Targeted OGN inhibition is protective against AF susceptibility in T1D and T2D. Our studies up to this point did not address the possibility that increased OGN in T1D and T2D (Figure 2B) is proarrhythmic, potentially by actions at targets other than CaMKIIδ. As a first step, we asked whether preventing the synthesis of the O-GlcNAc transferase substrate UDP-GlcNAc with the glutamine-fructose amidotransferase antagonist 6-diazo-5-oxo-L-norleucine (DON) could reduce or prevent AF in diabetic mice. We administered DON (5 mg/kg, i.p. injection) 30 minutes prior to AF induction. DON treatment significantly reduced AF susceptibility in WT T1D mice and S280A T1D mice (Figure 6A). MMVV T1D mice treated with DON had no significant further decrease in AF susceptibility (Figure 6A). These findings suggested that OGN contributed to diabetic AF in the T1D mouse model, but that this was independent of the S280 site on CaMKIIδ. We next asked whether OGN inhibition had antiarrhythmic actions in T2D by treating T2D mice with DON prior to AF induction, as in the earlier T1D studies. Surprisingly, DON treatment was not protective against AF in T2D (Figure 6B). We interpreted these data up to this point to highlight important but unanticipated differences in the AF mechanisms in T1D and T2D, at least in mice.
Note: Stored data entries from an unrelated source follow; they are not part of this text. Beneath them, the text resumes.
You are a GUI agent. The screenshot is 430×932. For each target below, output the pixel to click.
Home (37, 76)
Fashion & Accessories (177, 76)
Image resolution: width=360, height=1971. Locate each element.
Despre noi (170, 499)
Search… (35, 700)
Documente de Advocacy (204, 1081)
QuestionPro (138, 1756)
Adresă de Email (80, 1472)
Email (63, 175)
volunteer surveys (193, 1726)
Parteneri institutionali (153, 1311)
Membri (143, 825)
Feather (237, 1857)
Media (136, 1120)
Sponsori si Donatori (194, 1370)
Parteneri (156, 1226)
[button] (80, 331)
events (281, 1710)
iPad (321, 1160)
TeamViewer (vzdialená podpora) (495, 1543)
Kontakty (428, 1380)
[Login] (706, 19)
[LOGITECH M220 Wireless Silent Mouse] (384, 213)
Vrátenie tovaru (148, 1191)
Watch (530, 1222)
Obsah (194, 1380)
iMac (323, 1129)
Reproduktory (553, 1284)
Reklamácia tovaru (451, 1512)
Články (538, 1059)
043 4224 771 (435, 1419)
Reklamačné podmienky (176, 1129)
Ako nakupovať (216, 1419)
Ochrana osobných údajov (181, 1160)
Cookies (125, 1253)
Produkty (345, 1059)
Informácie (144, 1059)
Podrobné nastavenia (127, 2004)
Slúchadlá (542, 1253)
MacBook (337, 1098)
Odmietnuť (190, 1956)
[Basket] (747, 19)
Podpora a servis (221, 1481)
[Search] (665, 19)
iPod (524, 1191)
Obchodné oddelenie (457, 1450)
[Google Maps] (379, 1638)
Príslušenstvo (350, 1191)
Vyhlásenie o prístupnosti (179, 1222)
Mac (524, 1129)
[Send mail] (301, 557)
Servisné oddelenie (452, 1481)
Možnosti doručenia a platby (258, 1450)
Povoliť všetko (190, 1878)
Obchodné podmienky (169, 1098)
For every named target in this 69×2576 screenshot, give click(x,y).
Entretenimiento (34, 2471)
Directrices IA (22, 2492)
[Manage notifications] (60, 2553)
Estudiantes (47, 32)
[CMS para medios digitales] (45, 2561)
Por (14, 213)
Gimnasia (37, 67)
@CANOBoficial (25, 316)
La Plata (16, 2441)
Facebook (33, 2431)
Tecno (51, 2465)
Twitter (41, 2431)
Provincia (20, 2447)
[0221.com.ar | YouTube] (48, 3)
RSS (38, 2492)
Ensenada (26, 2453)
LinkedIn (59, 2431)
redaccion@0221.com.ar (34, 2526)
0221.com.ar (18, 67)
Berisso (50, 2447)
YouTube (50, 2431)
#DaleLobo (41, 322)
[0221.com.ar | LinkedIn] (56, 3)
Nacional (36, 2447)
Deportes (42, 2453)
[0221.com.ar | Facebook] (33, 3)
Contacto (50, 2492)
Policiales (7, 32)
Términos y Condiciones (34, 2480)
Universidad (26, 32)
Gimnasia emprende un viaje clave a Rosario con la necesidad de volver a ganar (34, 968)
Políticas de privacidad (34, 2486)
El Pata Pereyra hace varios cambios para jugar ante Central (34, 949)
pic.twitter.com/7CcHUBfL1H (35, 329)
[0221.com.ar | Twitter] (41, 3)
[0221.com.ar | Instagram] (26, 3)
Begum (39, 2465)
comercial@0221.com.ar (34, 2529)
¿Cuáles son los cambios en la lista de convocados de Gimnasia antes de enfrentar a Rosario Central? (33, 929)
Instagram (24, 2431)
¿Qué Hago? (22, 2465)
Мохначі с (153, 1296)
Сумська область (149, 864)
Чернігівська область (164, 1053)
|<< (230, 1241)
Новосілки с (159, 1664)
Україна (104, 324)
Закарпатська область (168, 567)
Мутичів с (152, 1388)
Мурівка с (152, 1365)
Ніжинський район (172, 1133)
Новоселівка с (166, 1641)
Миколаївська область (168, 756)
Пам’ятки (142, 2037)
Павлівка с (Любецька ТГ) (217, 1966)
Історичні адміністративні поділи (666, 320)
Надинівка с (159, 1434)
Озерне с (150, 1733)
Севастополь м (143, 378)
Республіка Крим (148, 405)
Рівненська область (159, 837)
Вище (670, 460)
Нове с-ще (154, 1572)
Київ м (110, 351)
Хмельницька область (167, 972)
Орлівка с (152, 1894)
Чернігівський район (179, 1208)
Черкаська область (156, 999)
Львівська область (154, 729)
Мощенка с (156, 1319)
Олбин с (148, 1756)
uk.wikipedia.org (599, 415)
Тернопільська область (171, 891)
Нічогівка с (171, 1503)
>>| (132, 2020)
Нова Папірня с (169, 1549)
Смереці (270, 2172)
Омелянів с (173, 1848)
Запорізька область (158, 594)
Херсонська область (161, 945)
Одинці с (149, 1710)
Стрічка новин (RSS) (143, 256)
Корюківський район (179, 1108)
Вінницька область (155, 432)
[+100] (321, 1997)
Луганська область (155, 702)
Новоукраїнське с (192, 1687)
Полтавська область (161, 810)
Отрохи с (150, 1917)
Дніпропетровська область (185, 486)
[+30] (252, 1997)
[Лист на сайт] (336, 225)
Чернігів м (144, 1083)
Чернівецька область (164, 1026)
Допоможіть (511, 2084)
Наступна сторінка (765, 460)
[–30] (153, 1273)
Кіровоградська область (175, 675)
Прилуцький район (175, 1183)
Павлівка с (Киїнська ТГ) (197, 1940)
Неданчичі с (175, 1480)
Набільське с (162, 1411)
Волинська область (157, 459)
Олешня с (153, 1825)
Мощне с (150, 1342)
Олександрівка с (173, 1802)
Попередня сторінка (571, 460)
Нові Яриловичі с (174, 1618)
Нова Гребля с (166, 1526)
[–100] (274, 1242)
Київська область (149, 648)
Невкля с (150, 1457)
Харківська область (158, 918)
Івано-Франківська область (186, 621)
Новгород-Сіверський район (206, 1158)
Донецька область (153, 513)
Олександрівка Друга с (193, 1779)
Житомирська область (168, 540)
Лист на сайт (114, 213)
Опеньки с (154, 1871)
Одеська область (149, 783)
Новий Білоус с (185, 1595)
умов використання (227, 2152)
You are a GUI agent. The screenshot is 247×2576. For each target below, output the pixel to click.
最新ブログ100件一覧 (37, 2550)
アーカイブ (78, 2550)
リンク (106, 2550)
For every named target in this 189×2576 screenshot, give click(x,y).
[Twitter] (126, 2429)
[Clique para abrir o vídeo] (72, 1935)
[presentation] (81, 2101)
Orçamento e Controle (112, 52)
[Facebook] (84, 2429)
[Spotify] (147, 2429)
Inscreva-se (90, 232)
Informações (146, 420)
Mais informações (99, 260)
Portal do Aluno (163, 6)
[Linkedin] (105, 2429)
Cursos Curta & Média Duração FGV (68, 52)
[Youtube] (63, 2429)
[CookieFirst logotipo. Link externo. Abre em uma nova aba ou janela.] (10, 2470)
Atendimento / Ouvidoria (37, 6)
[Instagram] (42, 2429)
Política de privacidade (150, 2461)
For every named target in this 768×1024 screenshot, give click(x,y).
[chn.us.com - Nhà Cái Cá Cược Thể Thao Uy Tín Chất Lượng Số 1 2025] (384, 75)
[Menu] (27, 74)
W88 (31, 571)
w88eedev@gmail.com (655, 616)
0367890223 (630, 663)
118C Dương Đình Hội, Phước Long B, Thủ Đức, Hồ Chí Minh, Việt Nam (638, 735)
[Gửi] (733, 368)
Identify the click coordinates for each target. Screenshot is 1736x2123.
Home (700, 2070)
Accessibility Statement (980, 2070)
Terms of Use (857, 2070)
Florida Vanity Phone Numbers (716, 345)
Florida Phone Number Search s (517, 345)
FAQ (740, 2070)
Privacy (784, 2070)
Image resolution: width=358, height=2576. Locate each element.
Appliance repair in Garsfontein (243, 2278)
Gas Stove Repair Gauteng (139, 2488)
Targeted OGN inhibition is protective against atrial fibrillation susceptibility in type 1 and type 2 diabetes. (A) DON pretreatment (5 mg/kg i.p.) protected from AF in T1D WT and S280A mice, with no additional protection in T1D MMVV mice. (B) DON pretreatment did not protect from AF in T2D WT mice. (C) Schematic of the OGA (O-GlcNAcase) transgene construct with the α-myosin heavy chain (α-MHC) promoter, HA epitope marker, and human growth hormone polyA signal (HGH1) (top). PCR product validation of OGA transgene expression in 2 founder pups (OGA-transgenic mice, OGA-TG). The line with the higher OGA expression was chosen for further experiments (bottom). (D) Western blot for OGA transgene and HA epitope expression in heart (H), gastrocnemius muscle (G), liver (L), and kidney (K) from WT and OGA-TG mice. (E) OGA-TG mice were protected from enhanced AF in T1D. (F) OGA-TG mice had similar blood glucose levels as WT littermates under T1D and nondiabetic conditions. (G) OGA-TG were protected from enhanced AF in T2D. (H) OGA-TG mice had similar blood glucose levels as WT T2D mice. DON, 6-diazo-5-oxo-L-norleucine; AF, atrial fibrillation; DM, diabetes mellitus; T1D, type 1 DM; T2D, type 2 DM. Data are represented as percentage frequency distribution (A, B, E, and G) and mean ± SEM (F and H). The numerals in the bars represent the sample size in each group (A, B, E, and G). Statistical comparisons were performed using 2-tailed Fischer’s exact test with Holm-Bonferroni correction for multiple comparisons (A, B, E, and G), 1-way ANOVA with Tukey’s multiple-comparison test (F and H). (*P < 0.05). WT T1D (A) and T2D (B, G, and H) data sets are control data previously presented.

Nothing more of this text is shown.